The Leiden QC department operates within a biotherapeutics and vaccines manufacturing site and is responsible for raw material, in-process, and release testing. The site also serves as a global stability testing hub for large molecule products and collaborates closely with Contract Manufacturing Organizations (CMOs).
As a Scientist, you will act as the scientific lead for microbiological testing activities supporting Drug Substance (DS) and Drug Product (DP) manufacturing. This role has a strong focus on continuous improvement, method optimization, and ensuring executional excellence within microbiological testing.
Key Responsibilities
- Act as scientific subject matter expert (SME) for microbiological test methods
- Support microbiological testing for Drug Substance and Drug Product manufacturing
- Lead and contribute to continuous improvement initiatives, including troubleshooting and optimization of microbiological methods
- Develop and author protocols and technical reports
- Plan and coordinate resources, equipment, and activities for ongoing projects
- Perform method development, improvement, validation, and transfers
- Support and lead investigations and analytical troubleshooting
- Train and mentor laboratory staff on new methods and practices
- Ensure compliance with GMP and regulatory requirements (EU and FDA)

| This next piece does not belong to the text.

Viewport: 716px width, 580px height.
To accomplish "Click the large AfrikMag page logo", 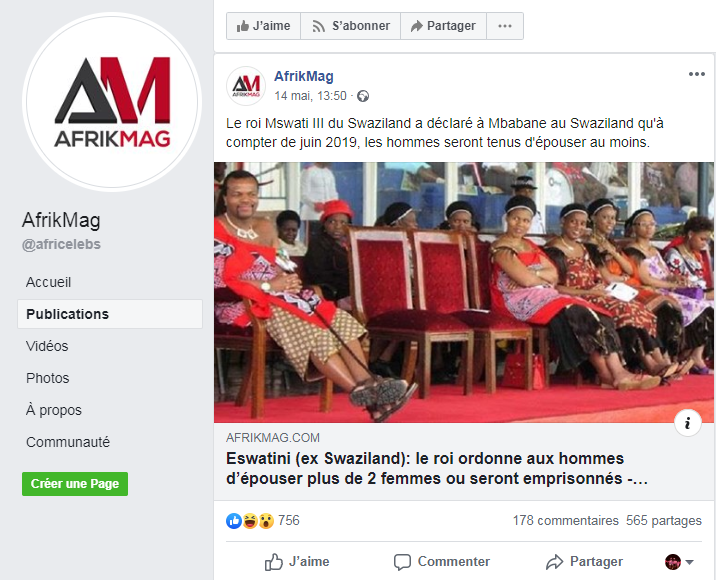I will coord(112,101).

- Collaborate effectively with internal stakeholders and external partners
Qualifications
- PhD or equivalent in Microbiology, Biochemistry, or a related field
- Minimum 6 years of relevant experience in the pharmaceutical industry, preferably within QC Microbiology
- Proven experience in: Method development, validation, and transfer Microbiological testing and troubleshooting
- Strong knowledge of GMP regulations, including FDA and EU requirements
Skills & Competencies
- Technical expertise:Strong understanding of microbiological and compendial methods Experience with analytical method transfer and validation Familiarity with cell culture and modern microbiological techniques is an advantage
- Analytical skills:Ability to critically assess investigations and analytical data Experience with statistical tools (e.g., R, Minitab, Matlab) Familiarity with electronic quality systems (e.g., deviations, document management)

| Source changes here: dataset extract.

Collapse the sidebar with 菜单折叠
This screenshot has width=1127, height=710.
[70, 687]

- Project management:Proven ability to manage and prioritize multiple projects Experience with LEAN methodologies; Green Belt certification is an advantage
- Collaboration & communication:Strong interpersonal skills with the ability to influence stakeholders Ability to work independently and within cross-functional teams
Required Skills:
Preferred Skills:
Coaching, Communication, Compliance Management, Controls Compliance, Econometric Models, ISO 9001, Performance Measurement, Problem Solving, Process Oriented, Quality Auditing, Quality Control (QC), Quality Control Testing, Quality Standards, Researching, Standard Operating Procedure (SOP), Technologically Savvy
The anticipated base pay range for this position is:
€64 000,00 - €103 040,00
Benefits:
In addition to base pay, we offer the following benefits*: an annual bonus with set target (% of pay) depending on pay grade / location, where the actual amount is based on the employees’ and companies’ performance of the previous calendar year, or sales commissions. Moreover, we offer vacation days, parental leave for a minimum of 12 weeks, bereavement leave, caregiver leave, volunteer leave, well-being reimbursement, programs for financial, physical and mental health. We also offer service anniversary and recognition awards, and subject to the terms of their respective plans, employees - and in some location’s eligible dependents - can participate in several insurance plans. For more information, visit Employee benefits | Supporting well-being & career growth | Johnson & Johnson Careers.
*This is for informative purposes only. Amounts and actual benefits may vary by location and are subject to change.